What you should do :: Where a line of the records holds the string "Open", copy that line.
*** Records for the task ***
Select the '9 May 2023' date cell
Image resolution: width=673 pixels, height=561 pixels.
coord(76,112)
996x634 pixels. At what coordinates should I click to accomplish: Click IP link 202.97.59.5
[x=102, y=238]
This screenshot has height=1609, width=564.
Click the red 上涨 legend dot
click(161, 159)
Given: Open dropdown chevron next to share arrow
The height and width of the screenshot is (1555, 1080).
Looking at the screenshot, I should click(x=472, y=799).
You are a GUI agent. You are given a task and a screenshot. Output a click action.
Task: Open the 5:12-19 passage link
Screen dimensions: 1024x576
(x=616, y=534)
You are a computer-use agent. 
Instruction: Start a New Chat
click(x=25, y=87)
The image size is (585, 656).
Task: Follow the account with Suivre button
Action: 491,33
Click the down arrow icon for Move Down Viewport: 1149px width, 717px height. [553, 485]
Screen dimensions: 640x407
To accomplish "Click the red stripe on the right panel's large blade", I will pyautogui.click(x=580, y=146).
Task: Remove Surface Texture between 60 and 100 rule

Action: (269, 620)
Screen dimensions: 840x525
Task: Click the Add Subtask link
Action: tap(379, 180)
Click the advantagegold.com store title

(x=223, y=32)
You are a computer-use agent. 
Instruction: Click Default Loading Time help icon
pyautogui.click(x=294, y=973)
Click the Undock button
***
Result of the exercise ::
Given: Open dropdown chevron next to share arrow
Task: Open the 5:12-19 passage link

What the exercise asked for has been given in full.